Peter tried to focus on business. "So... 'while you were out'?" he prompted.
"The usual. The rich got richer, the poor got poorer. I kept myself in the former category, as best I could," the bullshit smile Felicia had when she didn't want to smile had gotten weaker, more fraught, but it probably fooled a lot of people who didn't know her. "Alchemax mass-produced ol' Nick's Infinity Formula, at least for the wealthy and powerful. I qualified, somewhat. Thanks to a few deals I cut..."
"Alchemax? They're the start-up company Venom was at... the lab where we were fighting..."
"The two of you disappeared in 2017," Felicia said. "Everything turned to shit after that. At least that's how it seemed."
"Mary Jane?" Peter asked hesitantly, not wanting to hurt Felicia by asking, but needing to know.
"Died in her sleep, a long time ago."
"You didn't give her the formula?"
"She thought you were dead. She wouldn't have wanted it. And it's not like we kept in touch, without you in common."
Peter clenched his jaw. "It doesn't matter. As soon as I find Venom, I'm dragging him back to the 21st century—"
"This is the 21st century—"
"You know what I mean. I'm erasing this possible future." He noticed Felicia's eyes on him. "I mean... you don't have kids or any..."
"No, go ahead, retcon it," Felicia told him. "It's been a bullshit century without you. As many times as I cursed your name—hated you for ruining a score or throwing me in jail—I don't really work without you. If I go out, I'm going out with you."
"Jesus, Cat... it's been eighty years. I mean, I know everyone wanted to skip ahead a few years from 2017, but—"

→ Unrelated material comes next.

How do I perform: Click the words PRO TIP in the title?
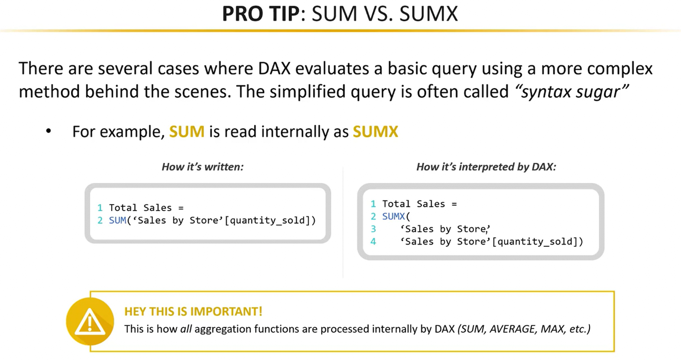click(261, 14)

"I said what I said," Felicia insisted. "C'mon, we're here."
The hovercar had parked itself at one of the gigantic towers that seemed more like a city in itself than a skyscraper. They had barely stepped off it before it flew off—even in the future there was no parking, it looked like. And they had barely laid their feet down when the floor moved, whisking them down an endless corridor at a speed that would've whipped them right off their feet if some quasi-magnetic process hadn't held them down. Before Peter knew it, he was at the mouth of another corridor, a smaller offshoot with room doors on either side, the numbers looking like the calorie count of a Happy Meal.
Felicia arrived at one of them, waved her hand where the doorknob should've been, and with an affirmative beep, some biometric process Star Trekked the door open. She stepped inside. Peter followed her in. And then that simple sentence became an impossibility, because there were two more hers to follow.
They both were Felicia, every curve, every nook and cranny, even the same latex catsuits, just in white and without the precipitous necklines. No, these covered all but their heads, outlining their breasts from underside to the uppermost slope, rendering every jiggle like it was no more than bodypaint. Peter automatically bit his lips. Either Felicia had had twins or...
"Clones," Felicia said. "Oh, and trigger warning. Peter, meet Kat and Kitty."
Their hair was different too—cut a bit shorter than Felicia's magnificent mane, and a florescent blue-white instead of the more natural ivory Felicia sported.